Every economic policy has intended and unintended consequences. The significant (8%) increase in Spain’s legal minimum wage in 2017 will barely have any effect on employment or economic activity. Therefore in principle the measure’s success will lie in the attainment of the objectives presumably pursued: improving the income of workers whose wages are tied to the minimum wage. However it will also have unintended consequences. Among these will be a reduction in demand for unskilled labour, which may affect groups, sectors and regions that are particularly vulnerable. What is more, if wage increases in excess of productivity gains spread to the rest of the economy, job creation may slow.
There are several theoretical reasons for supposing that the impact of the increase in the minimum wage may not have a significant effect on aggregate employment. Without going into all of them in detail, in the case of Spain we must highlight the fact that costs related to the minimum wage represent only a very small proportion of companies’ total payroll bill. In particular, the minimum wage as a proportion of average income was one of the smallest in the European Union in 2016 (barely 35%). Furthermore, only 1.2% of non-farm workers were on the minimum wage, while the weight of these workers in the total payroll was barely 0.3%. The increase in the minimum wage will not cause these percentages to change much; for example the last two would increase to just 2.3% and 0.7% respectively, assuming the level of employment remained the same. Therefore, we expect the effect of this measure on employment and economic activity in 2017 to be insignificant.

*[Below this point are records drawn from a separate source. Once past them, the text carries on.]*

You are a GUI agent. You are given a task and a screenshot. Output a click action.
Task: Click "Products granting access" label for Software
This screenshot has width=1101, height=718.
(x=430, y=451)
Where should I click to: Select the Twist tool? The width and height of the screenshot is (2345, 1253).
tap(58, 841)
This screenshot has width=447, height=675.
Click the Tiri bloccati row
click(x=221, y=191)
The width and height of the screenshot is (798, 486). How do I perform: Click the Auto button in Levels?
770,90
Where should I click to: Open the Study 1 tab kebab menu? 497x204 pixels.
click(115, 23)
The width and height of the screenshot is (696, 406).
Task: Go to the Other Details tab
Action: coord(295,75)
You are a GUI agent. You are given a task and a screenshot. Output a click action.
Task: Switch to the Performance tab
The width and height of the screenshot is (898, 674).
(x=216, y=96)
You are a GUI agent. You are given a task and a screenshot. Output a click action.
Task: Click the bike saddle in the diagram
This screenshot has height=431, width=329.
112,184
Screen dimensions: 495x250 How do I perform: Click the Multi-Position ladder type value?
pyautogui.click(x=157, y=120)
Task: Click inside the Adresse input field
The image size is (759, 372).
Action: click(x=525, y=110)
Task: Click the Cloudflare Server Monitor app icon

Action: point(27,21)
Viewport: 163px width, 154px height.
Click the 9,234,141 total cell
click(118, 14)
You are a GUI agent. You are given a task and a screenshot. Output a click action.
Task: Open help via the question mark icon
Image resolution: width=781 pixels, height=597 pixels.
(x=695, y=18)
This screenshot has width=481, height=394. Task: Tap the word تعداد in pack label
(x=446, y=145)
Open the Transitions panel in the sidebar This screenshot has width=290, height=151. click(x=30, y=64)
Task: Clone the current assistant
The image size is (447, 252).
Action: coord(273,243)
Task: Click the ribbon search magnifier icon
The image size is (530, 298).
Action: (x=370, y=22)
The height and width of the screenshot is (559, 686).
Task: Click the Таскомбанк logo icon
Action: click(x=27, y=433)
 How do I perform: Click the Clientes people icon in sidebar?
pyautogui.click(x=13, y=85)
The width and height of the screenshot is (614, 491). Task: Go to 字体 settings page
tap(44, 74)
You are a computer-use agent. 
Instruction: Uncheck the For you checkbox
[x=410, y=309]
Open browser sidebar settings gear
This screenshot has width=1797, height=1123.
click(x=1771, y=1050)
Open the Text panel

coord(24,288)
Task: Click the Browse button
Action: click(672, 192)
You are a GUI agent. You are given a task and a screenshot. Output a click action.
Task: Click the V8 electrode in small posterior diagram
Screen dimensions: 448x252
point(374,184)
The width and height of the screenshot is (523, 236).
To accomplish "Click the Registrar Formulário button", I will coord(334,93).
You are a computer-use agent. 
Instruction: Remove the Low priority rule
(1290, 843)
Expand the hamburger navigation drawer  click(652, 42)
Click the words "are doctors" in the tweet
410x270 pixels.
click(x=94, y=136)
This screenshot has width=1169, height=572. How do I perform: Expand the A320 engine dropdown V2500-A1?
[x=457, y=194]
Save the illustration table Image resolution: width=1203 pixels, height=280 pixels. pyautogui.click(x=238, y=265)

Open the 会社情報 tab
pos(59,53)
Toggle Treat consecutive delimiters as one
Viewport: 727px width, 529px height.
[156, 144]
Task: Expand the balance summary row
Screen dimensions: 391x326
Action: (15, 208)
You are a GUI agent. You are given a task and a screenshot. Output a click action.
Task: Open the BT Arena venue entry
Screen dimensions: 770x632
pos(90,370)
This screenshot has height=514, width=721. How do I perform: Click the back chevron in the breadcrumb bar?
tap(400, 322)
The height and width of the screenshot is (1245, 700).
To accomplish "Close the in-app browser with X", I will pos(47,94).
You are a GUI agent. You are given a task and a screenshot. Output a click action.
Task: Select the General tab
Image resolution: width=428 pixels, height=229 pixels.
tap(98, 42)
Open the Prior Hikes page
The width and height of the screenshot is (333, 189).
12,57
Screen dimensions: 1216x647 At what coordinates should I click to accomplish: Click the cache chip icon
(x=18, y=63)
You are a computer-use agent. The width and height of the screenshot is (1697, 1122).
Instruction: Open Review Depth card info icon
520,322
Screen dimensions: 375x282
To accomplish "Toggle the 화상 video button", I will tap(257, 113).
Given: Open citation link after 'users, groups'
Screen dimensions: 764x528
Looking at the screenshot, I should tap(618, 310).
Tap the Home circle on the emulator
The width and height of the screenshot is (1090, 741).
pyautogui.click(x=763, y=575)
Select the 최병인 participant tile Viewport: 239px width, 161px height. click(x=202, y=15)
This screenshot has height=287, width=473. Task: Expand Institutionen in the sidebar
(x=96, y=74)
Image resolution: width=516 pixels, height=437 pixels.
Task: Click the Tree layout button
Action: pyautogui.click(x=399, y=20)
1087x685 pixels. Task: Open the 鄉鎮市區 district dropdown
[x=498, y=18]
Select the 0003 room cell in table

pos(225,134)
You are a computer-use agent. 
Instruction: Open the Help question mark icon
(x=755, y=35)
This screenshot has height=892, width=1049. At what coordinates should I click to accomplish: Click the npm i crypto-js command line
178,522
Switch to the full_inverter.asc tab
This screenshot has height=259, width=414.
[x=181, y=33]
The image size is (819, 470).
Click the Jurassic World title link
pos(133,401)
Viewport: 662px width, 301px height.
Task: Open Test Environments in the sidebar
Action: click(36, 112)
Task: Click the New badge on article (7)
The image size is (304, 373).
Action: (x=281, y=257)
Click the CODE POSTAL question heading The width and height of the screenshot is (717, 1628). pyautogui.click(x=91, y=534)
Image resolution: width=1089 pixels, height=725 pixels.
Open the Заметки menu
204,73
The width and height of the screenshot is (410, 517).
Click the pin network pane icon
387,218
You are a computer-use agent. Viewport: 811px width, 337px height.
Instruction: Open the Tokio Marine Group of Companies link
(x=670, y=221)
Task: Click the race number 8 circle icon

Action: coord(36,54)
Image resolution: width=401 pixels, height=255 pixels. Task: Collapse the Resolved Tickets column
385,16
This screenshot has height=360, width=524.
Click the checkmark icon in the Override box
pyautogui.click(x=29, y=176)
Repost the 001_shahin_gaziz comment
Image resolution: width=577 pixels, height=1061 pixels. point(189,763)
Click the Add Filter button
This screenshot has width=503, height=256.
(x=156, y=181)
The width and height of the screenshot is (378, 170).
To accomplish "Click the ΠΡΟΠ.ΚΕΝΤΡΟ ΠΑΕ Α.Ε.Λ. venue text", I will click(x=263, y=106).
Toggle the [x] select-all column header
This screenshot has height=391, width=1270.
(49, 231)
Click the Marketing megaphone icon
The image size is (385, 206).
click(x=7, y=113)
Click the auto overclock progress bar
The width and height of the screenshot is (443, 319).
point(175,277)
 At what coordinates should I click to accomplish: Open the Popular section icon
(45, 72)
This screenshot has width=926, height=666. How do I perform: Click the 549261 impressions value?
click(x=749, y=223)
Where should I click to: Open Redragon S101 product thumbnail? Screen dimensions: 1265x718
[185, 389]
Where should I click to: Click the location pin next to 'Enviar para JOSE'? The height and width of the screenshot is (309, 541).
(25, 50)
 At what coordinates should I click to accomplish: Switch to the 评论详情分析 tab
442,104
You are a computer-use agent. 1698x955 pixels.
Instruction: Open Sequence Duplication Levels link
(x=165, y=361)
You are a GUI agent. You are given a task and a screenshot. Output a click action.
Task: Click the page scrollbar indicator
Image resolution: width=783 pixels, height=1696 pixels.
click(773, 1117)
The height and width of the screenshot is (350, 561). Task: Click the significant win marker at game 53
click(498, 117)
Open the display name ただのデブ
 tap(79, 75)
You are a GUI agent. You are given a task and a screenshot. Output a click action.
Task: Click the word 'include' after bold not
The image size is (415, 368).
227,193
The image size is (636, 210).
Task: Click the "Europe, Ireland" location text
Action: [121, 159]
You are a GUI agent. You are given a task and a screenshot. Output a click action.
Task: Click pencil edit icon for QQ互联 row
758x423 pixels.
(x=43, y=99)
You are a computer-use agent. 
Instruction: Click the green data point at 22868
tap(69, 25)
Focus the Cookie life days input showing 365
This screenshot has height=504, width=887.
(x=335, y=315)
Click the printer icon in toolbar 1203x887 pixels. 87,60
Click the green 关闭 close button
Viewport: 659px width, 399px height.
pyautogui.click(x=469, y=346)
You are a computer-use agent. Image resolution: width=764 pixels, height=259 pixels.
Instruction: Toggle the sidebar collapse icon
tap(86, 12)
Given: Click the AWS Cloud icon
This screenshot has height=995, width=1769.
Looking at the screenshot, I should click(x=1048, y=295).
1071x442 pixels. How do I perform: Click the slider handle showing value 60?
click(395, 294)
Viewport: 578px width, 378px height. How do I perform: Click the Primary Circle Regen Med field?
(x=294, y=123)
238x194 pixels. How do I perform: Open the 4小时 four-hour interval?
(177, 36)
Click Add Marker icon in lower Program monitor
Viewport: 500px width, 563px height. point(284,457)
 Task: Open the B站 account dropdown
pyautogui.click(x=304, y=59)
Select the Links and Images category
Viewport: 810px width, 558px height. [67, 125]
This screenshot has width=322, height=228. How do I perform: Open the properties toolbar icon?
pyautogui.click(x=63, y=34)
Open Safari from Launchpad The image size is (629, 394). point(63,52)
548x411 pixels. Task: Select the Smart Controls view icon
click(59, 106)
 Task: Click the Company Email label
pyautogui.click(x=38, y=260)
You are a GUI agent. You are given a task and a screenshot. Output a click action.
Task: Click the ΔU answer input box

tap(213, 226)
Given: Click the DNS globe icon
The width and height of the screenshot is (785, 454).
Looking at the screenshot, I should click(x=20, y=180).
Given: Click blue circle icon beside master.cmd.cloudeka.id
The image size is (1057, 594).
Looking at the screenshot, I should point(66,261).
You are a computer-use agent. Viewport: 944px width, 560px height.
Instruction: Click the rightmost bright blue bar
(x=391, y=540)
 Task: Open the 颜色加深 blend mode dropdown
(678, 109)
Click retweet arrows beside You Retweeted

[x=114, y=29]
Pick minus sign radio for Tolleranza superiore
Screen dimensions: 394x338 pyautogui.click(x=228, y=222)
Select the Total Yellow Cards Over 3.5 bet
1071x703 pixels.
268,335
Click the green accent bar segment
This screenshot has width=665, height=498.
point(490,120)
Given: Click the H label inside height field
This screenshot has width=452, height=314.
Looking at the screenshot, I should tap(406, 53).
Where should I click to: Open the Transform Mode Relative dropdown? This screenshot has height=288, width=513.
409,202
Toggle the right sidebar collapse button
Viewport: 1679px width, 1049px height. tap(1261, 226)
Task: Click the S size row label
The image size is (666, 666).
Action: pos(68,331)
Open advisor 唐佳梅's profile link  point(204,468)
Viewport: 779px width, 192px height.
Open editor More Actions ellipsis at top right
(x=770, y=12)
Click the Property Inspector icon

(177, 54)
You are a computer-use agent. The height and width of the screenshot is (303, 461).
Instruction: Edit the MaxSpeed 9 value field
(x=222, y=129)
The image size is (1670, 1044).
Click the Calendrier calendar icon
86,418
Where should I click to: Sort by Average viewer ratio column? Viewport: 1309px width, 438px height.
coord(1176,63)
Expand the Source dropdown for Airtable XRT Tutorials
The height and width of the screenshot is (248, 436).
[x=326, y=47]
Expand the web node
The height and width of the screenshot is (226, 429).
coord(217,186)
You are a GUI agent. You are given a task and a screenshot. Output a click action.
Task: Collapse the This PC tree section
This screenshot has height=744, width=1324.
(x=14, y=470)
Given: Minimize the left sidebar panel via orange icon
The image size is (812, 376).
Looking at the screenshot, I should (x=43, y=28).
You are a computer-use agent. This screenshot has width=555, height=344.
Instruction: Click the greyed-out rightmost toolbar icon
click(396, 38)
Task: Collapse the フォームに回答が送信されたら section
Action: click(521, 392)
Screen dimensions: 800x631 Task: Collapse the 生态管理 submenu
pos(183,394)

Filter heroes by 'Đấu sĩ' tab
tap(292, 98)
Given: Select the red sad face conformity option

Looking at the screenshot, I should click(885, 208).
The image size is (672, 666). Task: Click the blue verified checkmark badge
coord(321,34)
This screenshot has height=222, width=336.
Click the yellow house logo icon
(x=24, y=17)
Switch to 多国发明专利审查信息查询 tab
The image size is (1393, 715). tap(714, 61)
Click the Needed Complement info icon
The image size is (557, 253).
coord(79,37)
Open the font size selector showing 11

However, there are nuances to this assertion. For example, there are people whose characteristics render them more likely to have a contract tied to the minimum wage. Therefore job creation may be adversely affected for these groups. In particular, each of the following conditions increases the likelihood of a worker’s being on the minimum wage: being a woman, not having a university degree, having a temporary employment contract, being a part-time worker and having only a short period of service with the company. Apart from this, certain specific features of companies make them more inclined to use the minimum wage as a reference in recruiting. Among these we may mention location (much higher incidence in the Canary Islands), sector (transport, professional and artistic activities, education), the company’s size and degree of internationalisation (the bigger it is and the more geared to external demand, the less likely workers are to be on the minimum wage), and if the worker is not covered by a collective labour agreement.
Apart from this, another nuance to bear in mind as regards the possible impact on employment of the increase in the minimum wage is its feeding through to other wages. At the moment, labour productivity is growing by around 0.4% a year. The increase in real remuneration should be fairly similar if job creation is to be maintained as a priority. For this it is necessary to remember that so far the recent increase in inflation has come not from any extraordinary increase in companies’ margins, but mainly from higher prices of oil, an imported commodity. Alternative measurements of inflation, such as core inflation (excluding volatile components such as fuel), or the GDP deflator (which measures the prices of goods produced domestically) point to more moderate changes in prices, between 1.0 and 1.5%. Thus, job creation may be negatively affected both if companies decide to pass on much of their increased energy costs to consumers in order to maintain their margins (restricting the increase in household spending), and if wage demands are inconsistent with job creation, ignoring the fact that so far the beneficiaries of higher inflation operate abroad.